On Monday evening, a gaggle of undergraduates traveled one block East of campus, hung up their coats, and climbed a twisting marble staircase. In they marched, giving up an evening of midterm studying to spend time with University President Lee Bollinger at his 116th Street and Morningside Ave. home for a Fireside Chat.
This one, though, didn’t pack the mansion as in the previous chats, perhaps because the date was postponed due to a death in Bollinger’s family.
Bollinger entered the room and perched on a wooden stool, taking swigs of sparkling water between answering—and asking—questions. He launched the Chat by saying that he was thinking about this weekend’s retreat with the Board of Trustees, as well as his upcoming spring break trip to open Columbia Global Centers in Paris and Mumbai. In the course of the evening, the free speech scholar hit on his perennial favorites: globalization and Columbia’s place in it, and Manhattanville and the University’s need for space.
The first student to ask Bollinger a question addressed the status of financial aid at the School of General Studies, a topic which tends to arise often in such settings. The GS student said he’d learned lessons from the “school of hard knocks,” yet despite working hard to get here, he discovered that “GS is really underfunded.” The lack of financial aid is crippling.
Bollinger said he would give a “clear and straightforward analysis” before outlining university finances—GS’s endowment is much smaller than the College’s—and the difficulties of diverting funds toward specific schools.
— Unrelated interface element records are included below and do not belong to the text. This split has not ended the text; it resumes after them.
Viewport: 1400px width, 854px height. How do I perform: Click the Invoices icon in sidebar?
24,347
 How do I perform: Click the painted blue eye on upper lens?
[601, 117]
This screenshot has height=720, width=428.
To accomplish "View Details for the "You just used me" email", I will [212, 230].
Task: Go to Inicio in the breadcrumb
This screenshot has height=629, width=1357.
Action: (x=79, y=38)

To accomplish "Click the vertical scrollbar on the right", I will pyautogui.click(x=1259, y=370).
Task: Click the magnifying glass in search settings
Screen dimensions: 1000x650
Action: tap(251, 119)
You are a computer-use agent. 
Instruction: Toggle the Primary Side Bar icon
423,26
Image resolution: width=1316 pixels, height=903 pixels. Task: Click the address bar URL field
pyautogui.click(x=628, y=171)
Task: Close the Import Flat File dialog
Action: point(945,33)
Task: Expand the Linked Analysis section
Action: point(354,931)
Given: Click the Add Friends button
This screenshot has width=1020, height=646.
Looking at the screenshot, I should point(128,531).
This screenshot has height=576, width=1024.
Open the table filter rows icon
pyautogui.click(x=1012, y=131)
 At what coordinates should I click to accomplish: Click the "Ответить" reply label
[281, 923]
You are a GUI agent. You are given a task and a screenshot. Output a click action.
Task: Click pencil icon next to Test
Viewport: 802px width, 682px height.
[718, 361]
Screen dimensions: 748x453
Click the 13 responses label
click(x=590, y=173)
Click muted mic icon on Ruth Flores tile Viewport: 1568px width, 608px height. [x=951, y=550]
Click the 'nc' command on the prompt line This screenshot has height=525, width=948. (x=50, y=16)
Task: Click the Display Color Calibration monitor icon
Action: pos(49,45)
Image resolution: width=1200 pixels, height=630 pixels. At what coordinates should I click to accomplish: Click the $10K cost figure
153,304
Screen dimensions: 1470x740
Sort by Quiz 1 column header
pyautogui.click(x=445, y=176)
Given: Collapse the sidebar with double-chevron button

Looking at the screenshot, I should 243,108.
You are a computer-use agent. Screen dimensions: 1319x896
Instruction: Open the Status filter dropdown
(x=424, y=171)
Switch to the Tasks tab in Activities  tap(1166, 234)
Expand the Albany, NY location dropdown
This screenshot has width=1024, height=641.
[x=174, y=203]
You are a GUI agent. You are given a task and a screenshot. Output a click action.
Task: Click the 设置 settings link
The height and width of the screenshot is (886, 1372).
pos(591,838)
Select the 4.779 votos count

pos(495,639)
The GS question kicked off a stream of queries and back-and-forths, which touched on the Core Curriculum, generational travel habits, and the public component to the Manhattanville expansion.
A few nuggets of Bollinger and Columbia trivia also emerged:
— Columbia is discussing a World Leaders Forum engagement with French President Nicholas Sarkozy.
— A while back, Bollinger turned down the opportunity to expand campus into midtown, because he didn’t want “to forsake home” uptown.
— In high school, Bollinger was a foreign exchange student in Brazil.
— He reads “Shakespeare a little bit every single day.”